+1 vote
5 views
in Python by (250 points)

I can't decipher however the sklearn.pipeline.Pipeline works precisely.

Some explanation in this documentation. What is the meaning of

Pipeline of transforms with a final estimator.

For more clear asking the asking.

I am trying to figure out how can I fit a transformer and how can a estimator be a transformer.

What happens when I call pipln.fit() or pipln.fit_transform()? How does they work?

Here is an example where I am calling pipeline and passing two transformer and one estimator:

pipln = Pipeline([("t1",transformer1),

 ("t2",transformer2), 

("est",estimator)])

2 Answers

+3 votes
by (10.9k points)
edited by

Transformer are classes which implement both fit() and transform() methods.

Classifiers are classes which implement both fit() and predict() methods.

APipeline is a series of algorithms chained, composed, and scrambled together in some ways to process a stream of data, it takes inputs and it gives out outputs.ML pipelines mostly have a “fit” and “transform” method. Pipeline allows you to a grid search over a set of parameters for each step of its meta-estimator. Pipeline helps in making a concise code since it encapsulates the predictor and transformer.

For example-

pipeline = Pipeline([ ('vector', CountVectorizer()),

('trans', TfidfTransformer()),

('cls', SGDClassifier()), ])

prdct = pipeline.fit(Xtrain).predict(Xtrain)

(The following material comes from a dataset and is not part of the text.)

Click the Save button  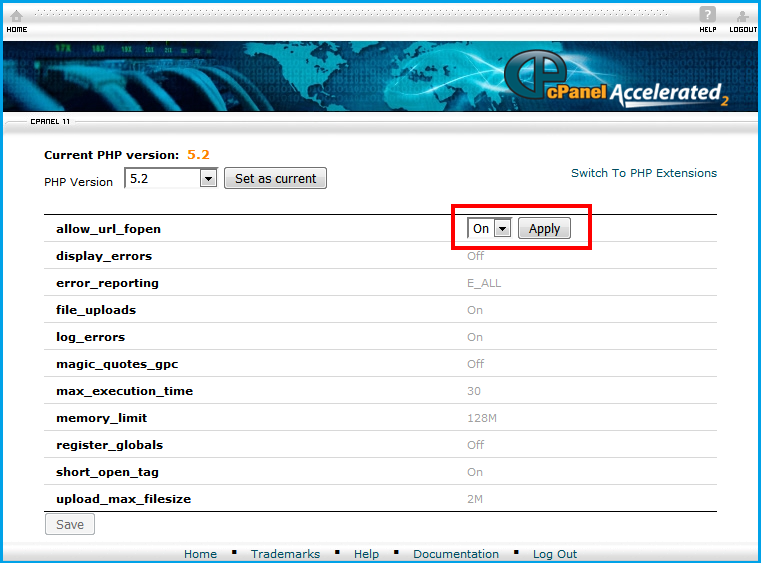click(x=70, y=524)
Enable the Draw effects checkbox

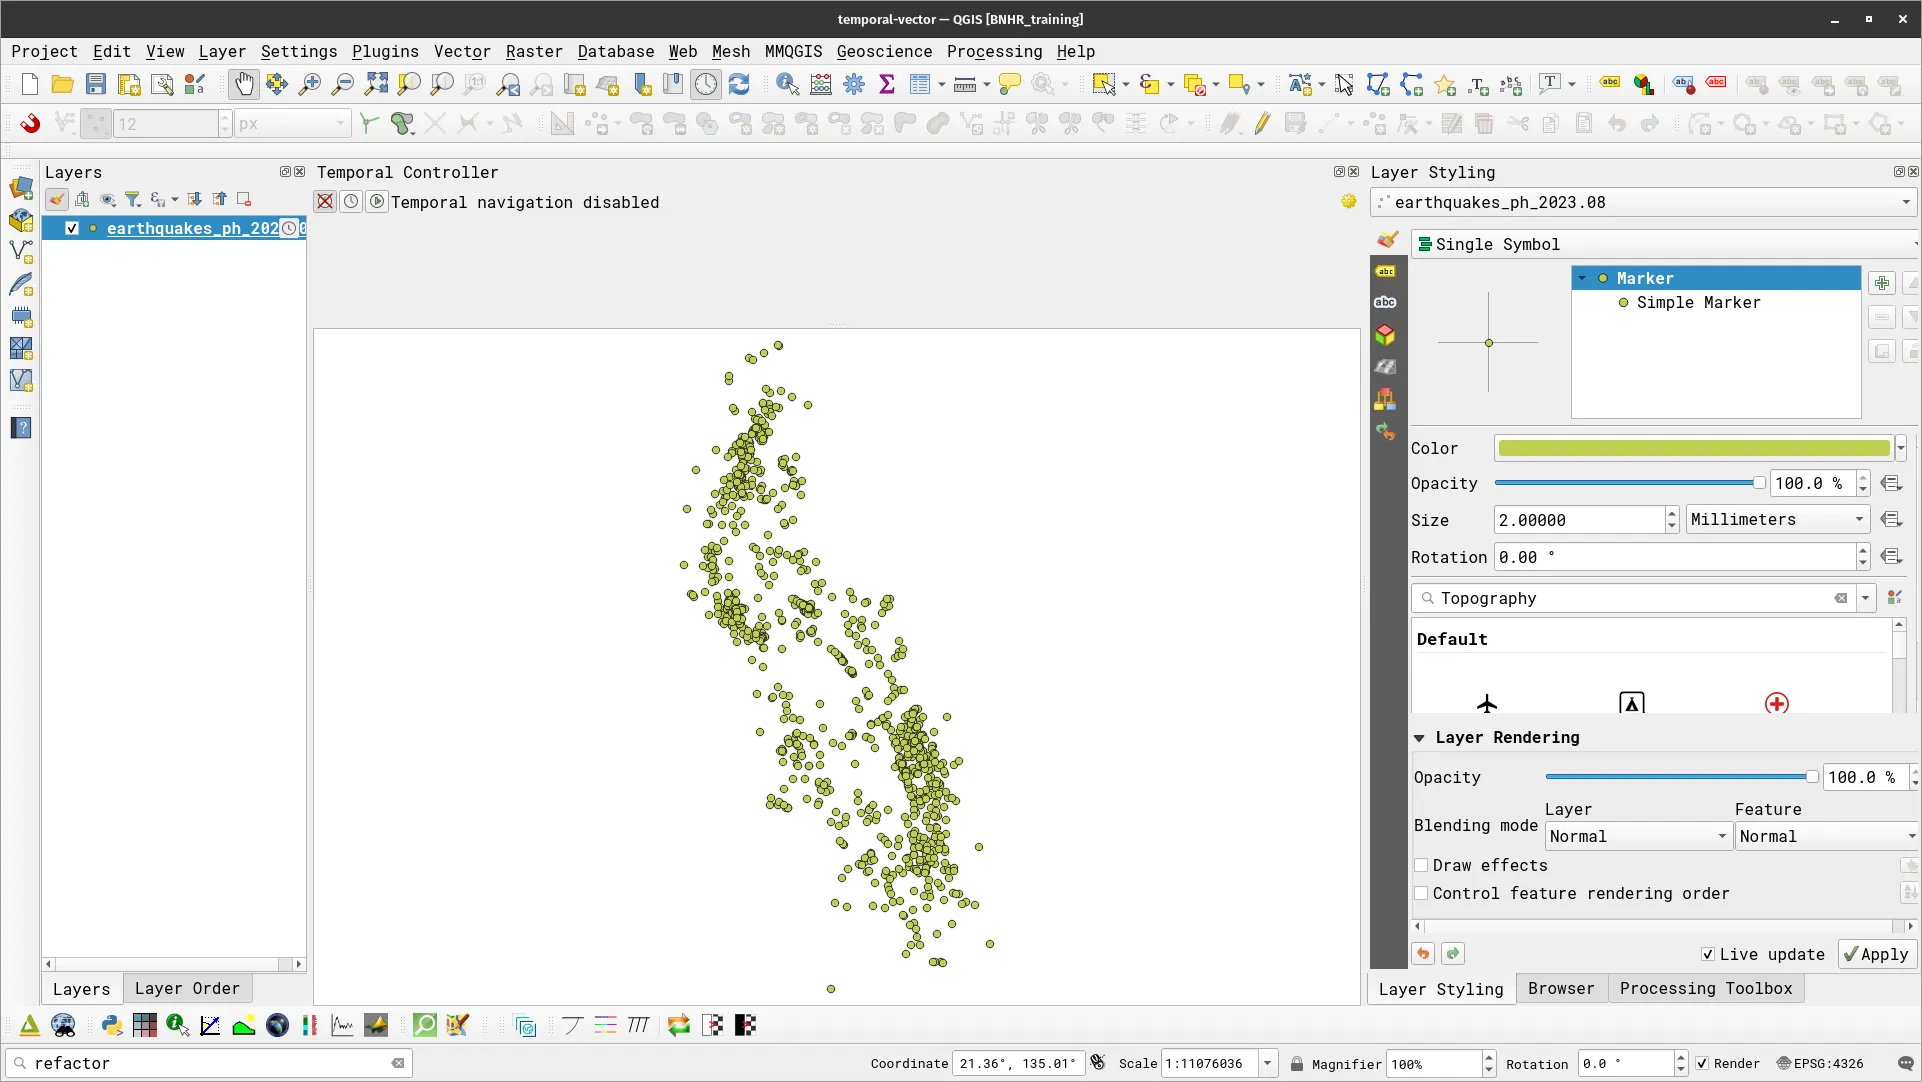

prdct = pipeline.predict(Xtest)

For your second question,

fit(self,X,y=None, **fir_params)

Fit() method is called to fit the model.

Parameters:

X : iterable

It fulfills the input requirements of the first step of the pipeline.

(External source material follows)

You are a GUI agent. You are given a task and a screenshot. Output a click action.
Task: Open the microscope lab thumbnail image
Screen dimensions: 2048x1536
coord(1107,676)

y : iterable, defauilt=None

Training targets. It fulfills label requirements for all steps of the pipeline.

**fit_params : dict of string -> object

Parameters passed to the fit method of each step, where each parameter name is prefixed such that parameter p for step s has key s__p.

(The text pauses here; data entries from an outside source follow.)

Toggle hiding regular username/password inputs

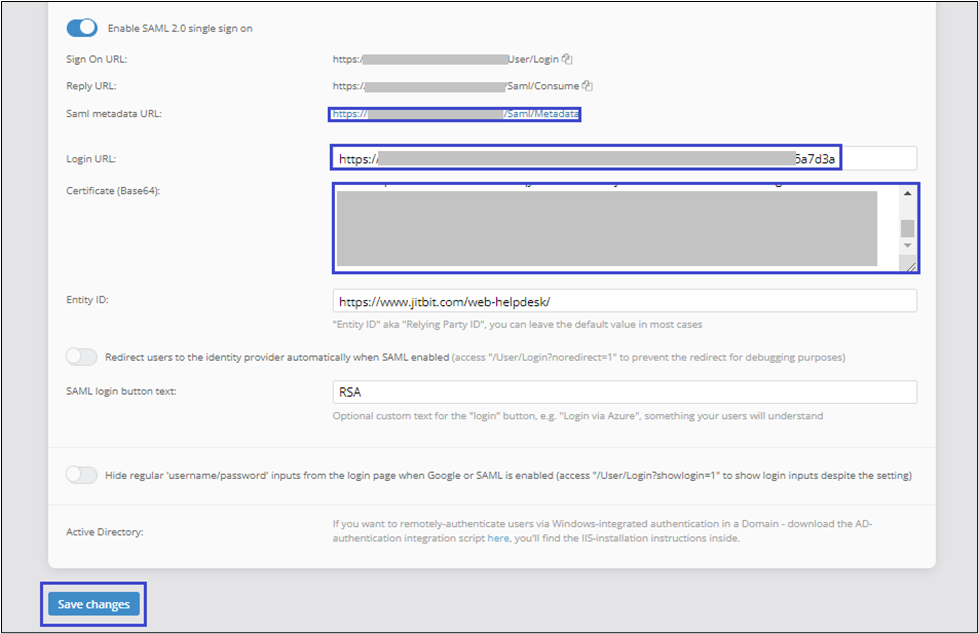pyautogui.click(x=82, y=475)
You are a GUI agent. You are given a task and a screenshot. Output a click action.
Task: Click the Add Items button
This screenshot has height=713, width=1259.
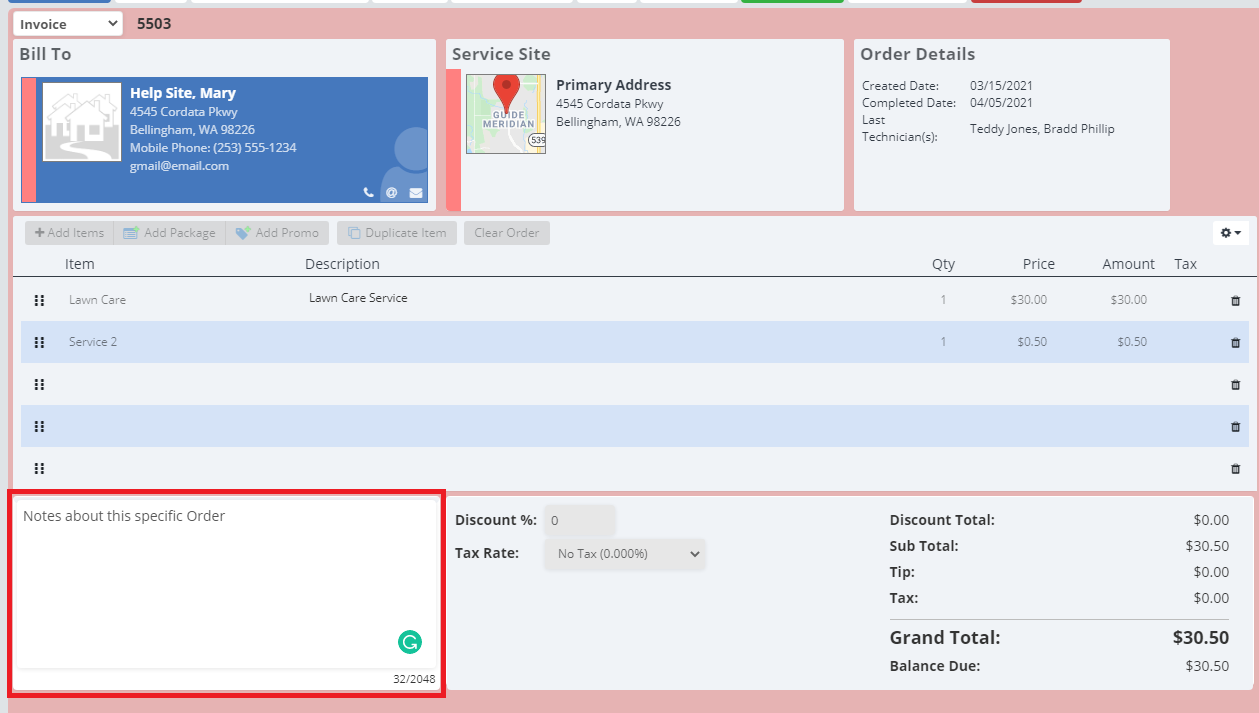pyautogui.click(x=69, y=233)
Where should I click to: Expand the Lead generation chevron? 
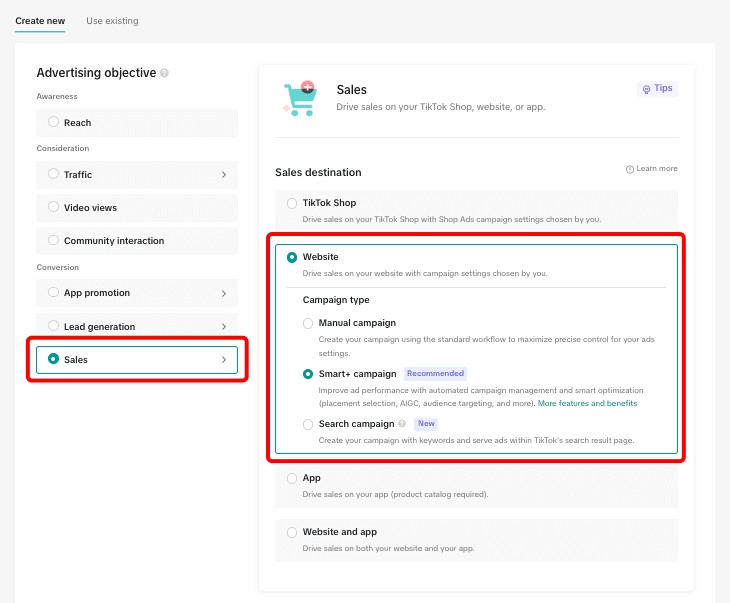click(223, 327)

 fit_transform(self, X, y=None, **fit_params)

It is called to fit the model and transform with the final estimator.

Parameters:

X : iterable

Training data. It fulfills the input requirements of first step of the pipeline.

y : iterable, default=None

Training targets. It fulfills label requirements for all steps of the pipeline.

**fit_params : dict of string -> object

Parameters passed to the fit method of each step, where each parameter name is prefixed such that parameter p for step s has key s__p.

 

0 votes
by (33.2k points)

In machine learning, we often repeat the same procedure to process data or training of the model. It’s quite inefficient to perform the same task every time for different values, so we use pipelines.

Pipeline:  We use a pipeline to assemble several steps that can be cross-validated together while setting different parameters.

Transformer: In scikit learn - some classes that have a  fit and transform method or fit_transform method to transform the data according to the parameters defined in the pipeline.

Predictor - Pipeline class that has fit and predict methods, or fit_predict method to make predictions by passing the values through them.

For example:

import pandas as pd

from sklearn.svm import SVC

from sklearn.preprocessing import StandardScaler

winedf = pd.read_csv('winequality-red.csv',sep=';')

steps = [('scaler', StandardScaler()), ('SVM', SVC())]

from sklearn.pipeline import Pipeline

pipeline = Pipeline(steps)

It surely helps to enforce the desired order of application steps which in turn helps in reproducibility and creating a convenient work-flow.

When we use pipln.fit() - each transformer inside the pipeline will be fitted on outputs of the previous transformer (the First transformer is learned on the raw dataset). The last estimator may be transformer or predictor, you can call fit_transform() on pipeline only if your last estimator is transformer (that implements fit_transform, or transform and fit methods separately), you can call fit_predict() or predict() on pipeline only if your last estimator is a predictor. So you just can't call fit_transform or transform on a pipeline, the last step of which is a predictor.